» Data for the task:
— Begin —

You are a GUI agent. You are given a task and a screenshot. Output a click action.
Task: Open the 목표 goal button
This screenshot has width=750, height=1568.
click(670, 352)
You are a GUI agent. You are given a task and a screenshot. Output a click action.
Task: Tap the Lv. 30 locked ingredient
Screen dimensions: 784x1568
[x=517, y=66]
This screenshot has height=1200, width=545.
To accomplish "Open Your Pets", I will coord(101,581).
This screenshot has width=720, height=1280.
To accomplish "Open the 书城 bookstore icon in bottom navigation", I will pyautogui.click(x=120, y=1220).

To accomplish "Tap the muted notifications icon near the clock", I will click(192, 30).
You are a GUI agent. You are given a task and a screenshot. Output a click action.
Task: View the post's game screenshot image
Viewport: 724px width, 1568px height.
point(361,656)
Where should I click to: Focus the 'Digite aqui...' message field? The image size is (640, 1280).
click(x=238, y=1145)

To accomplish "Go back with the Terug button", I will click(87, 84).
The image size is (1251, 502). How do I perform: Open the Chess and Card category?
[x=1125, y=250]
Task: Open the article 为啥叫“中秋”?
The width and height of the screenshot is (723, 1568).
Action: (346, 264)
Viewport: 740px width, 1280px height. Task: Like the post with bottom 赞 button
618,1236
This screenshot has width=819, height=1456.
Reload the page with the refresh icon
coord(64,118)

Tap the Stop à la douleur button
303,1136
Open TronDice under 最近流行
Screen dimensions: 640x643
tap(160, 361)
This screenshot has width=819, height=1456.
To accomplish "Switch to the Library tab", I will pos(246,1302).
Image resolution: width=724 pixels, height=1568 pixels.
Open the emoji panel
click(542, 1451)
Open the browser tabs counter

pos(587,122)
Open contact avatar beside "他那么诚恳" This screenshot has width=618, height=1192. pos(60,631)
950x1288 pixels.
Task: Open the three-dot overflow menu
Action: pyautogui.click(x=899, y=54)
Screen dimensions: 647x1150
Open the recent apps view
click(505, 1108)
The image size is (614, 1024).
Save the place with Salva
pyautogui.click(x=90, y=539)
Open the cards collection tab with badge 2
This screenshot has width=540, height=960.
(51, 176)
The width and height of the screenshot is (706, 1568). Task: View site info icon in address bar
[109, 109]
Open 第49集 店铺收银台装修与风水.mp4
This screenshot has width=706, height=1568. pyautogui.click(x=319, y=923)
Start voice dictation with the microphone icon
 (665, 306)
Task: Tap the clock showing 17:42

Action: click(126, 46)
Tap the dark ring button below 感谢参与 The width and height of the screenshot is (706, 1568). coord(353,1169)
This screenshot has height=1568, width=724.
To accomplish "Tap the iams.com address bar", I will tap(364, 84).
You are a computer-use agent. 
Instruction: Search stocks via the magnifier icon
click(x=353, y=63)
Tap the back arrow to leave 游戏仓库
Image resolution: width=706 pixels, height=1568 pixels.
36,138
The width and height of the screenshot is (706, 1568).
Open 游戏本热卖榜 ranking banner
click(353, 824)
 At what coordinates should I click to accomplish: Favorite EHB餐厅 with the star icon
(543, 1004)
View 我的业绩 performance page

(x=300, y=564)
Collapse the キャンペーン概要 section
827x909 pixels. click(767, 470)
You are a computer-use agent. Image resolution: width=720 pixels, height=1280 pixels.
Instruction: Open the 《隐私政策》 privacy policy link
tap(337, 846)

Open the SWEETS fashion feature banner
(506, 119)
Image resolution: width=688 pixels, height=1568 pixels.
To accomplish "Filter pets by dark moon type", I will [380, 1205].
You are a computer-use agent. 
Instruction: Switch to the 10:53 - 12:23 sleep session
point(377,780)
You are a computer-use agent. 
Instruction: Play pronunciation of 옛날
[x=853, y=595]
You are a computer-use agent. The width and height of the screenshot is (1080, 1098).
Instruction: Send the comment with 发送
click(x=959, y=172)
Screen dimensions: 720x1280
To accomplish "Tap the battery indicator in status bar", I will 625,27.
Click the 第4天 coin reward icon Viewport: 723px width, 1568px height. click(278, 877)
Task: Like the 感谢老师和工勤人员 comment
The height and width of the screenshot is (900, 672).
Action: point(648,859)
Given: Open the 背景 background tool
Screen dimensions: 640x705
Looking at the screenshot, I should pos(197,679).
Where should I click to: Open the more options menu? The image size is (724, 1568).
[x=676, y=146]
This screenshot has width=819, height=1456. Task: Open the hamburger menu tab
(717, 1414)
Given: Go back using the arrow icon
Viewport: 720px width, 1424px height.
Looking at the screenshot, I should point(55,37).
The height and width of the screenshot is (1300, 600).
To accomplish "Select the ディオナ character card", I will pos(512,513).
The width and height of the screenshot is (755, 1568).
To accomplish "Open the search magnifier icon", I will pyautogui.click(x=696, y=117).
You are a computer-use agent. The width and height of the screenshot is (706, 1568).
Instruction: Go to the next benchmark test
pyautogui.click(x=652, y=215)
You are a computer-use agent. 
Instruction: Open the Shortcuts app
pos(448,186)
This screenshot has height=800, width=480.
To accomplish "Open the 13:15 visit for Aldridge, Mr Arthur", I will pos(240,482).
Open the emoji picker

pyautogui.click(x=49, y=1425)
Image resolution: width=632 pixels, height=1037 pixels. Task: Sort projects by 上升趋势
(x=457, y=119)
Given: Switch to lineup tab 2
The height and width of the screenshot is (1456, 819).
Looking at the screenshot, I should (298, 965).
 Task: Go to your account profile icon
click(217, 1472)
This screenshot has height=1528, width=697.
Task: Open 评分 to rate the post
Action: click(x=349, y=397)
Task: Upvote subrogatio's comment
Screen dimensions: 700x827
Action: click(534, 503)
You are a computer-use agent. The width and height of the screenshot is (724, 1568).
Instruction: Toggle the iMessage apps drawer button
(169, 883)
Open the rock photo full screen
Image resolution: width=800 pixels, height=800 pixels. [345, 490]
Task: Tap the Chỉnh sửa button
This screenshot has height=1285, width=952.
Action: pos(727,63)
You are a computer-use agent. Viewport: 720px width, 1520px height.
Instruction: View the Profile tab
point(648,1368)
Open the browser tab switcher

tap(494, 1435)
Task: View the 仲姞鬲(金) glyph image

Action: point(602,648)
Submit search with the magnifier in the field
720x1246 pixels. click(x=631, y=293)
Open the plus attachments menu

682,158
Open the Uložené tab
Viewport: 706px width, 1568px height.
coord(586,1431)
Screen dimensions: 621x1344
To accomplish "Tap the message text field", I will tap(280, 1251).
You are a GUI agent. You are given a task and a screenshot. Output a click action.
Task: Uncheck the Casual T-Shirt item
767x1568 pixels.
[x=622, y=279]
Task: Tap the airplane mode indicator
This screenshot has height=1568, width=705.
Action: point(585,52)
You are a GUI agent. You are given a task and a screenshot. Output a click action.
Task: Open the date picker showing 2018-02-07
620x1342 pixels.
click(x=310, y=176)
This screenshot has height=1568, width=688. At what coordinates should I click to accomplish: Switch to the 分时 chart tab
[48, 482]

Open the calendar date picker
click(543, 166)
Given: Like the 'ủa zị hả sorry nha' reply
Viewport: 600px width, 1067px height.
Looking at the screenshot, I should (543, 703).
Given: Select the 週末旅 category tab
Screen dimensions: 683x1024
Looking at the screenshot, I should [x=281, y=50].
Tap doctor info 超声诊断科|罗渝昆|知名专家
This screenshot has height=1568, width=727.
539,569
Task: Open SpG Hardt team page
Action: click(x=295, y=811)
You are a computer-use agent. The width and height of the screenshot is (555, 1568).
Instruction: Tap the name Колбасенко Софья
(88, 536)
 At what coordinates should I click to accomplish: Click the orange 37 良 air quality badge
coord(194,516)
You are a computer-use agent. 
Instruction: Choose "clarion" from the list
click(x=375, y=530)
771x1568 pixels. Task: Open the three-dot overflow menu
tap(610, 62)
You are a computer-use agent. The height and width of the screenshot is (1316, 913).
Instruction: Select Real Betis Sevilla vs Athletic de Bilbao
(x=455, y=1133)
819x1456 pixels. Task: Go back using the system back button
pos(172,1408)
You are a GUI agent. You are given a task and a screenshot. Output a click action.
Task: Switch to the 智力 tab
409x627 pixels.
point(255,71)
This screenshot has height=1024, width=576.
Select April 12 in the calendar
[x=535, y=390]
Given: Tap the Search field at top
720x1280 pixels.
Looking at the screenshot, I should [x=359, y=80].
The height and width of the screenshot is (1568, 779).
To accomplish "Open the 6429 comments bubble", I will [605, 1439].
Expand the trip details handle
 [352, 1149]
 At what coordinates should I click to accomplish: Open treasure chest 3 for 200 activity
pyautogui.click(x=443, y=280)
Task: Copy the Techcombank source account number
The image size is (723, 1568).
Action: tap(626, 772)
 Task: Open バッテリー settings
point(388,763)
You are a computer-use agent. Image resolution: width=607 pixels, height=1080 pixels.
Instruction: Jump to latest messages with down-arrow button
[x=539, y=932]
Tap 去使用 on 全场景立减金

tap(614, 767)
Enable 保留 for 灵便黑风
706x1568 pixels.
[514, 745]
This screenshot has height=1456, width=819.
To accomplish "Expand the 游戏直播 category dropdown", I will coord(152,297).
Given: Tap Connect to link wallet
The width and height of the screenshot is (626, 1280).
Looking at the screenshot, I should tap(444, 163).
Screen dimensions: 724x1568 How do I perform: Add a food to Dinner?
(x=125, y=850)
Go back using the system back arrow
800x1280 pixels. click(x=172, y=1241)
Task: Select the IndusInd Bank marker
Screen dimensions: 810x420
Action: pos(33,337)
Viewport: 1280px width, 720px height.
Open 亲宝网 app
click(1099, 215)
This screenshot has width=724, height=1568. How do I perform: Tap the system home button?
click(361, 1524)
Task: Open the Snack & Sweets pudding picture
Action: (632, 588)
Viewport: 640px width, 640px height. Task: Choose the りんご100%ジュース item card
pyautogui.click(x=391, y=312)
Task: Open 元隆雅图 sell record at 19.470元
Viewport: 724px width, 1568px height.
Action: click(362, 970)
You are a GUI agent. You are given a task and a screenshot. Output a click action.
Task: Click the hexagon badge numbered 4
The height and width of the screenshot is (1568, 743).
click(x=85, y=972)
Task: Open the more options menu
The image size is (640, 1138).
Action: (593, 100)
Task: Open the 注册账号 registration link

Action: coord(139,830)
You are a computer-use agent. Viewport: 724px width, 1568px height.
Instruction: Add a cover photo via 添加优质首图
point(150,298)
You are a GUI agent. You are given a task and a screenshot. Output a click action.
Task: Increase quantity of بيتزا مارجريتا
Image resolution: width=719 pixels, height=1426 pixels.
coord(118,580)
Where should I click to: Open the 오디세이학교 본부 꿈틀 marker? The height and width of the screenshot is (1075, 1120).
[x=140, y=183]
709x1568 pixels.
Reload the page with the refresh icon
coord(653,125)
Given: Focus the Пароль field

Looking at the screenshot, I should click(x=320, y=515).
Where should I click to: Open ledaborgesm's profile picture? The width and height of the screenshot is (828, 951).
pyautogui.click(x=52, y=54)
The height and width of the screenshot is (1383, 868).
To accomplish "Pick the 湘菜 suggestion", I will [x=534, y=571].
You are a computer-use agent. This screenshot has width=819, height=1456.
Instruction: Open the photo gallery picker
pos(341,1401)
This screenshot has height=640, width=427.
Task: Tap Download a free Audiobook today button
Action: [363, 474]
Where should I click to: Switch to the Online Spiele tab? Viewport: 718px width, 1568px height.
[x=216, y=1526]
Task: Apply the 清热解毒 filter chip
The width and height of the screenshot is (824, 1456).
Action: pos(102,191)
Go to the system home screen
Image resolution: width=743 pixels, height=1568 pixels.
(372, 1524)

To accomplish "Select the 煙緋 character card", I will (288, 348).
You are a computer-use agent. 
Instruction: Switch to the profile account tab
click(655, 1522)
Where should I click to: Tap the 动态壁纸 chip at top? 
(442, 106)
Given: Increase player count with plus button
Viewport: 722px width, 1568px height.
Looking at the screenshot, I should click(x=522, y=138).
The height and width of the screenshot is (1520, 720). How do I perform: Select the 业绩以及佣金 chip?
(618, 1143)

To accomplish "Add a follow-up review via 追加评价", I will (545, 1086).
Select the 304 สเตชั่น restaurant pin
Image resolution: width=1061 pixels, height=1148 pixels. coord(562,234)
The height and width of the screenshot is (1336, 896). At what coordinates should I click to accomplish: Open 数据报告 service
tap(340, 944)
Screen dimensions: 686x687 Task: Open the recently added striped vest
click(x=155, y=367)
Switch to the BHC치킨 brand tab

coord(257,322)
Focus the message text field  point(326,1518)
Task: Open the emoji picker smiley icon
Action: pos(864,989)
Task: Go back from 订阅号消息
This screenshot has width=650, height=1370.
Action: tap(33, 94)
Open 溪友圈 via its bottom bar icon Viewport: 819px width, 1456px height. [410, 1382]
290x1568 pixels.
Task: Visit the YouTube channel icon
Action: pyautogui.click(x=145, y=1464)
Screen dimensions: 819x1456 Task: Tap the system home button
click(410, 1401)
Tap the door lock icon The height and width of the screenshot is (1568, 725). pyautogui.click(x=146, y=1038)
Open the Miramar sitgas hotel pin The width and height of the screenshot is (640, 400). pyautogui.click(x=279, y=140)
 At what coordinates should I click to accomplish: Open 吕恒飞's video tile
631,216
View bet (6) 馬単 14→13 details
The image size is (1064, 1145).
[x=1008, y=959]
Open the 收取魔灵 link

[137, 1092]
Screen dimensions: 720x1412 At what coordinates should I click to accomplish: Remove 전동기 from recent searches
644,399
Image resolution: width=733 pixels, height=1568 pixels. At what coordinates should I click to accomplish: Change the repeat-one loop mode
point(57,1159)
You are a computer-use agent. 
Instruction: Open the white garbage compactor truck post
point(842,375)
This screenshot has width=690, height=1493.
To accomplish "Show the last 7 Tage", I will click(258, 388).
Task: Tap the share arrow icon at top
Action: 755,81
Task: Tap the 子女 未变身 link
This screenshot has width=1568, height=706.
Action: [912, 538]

— End —

» What to do:
Arrange the data from the line containing "Screen dimensions: 720x1412" through the end of the data as a Markdown table with two columns, Row and Line, numbering each non-blank line and leaving out blank lines.

» Full response:
| Row | Line |
|---|---|
| 1 | Screen dimensions: 720x1412 At what coordinates should I click to accomplish: Remove 전동기 from recent searches |
| 2 | 644,399 |
| 3 | Image resolution: width=733 pixels, height=1568 pixels. At what coordinates should I click to accomplish: Change the repeat-one loop mode |
| 4 | point(57,1159) |
| 5 | You are a computer-use agent.  |
| 6 | Instruction: Open the white garbage compactor truck post |
| 7 | point(842,375) |
| 8 | This screenshot has width=690, height=1493. |
| 9 | To accomplish "Show the last 7 Tage", I will click(258, 388). |
| 10 | Task: Tap the share arrow icon at top |
| 11 | Action: 755,81 |
| 12 | Task: Tap the 子女 未变身 link |
| 13 | This screenshot has width=1568, height=706. |
| 14 | Action: [912, 538] |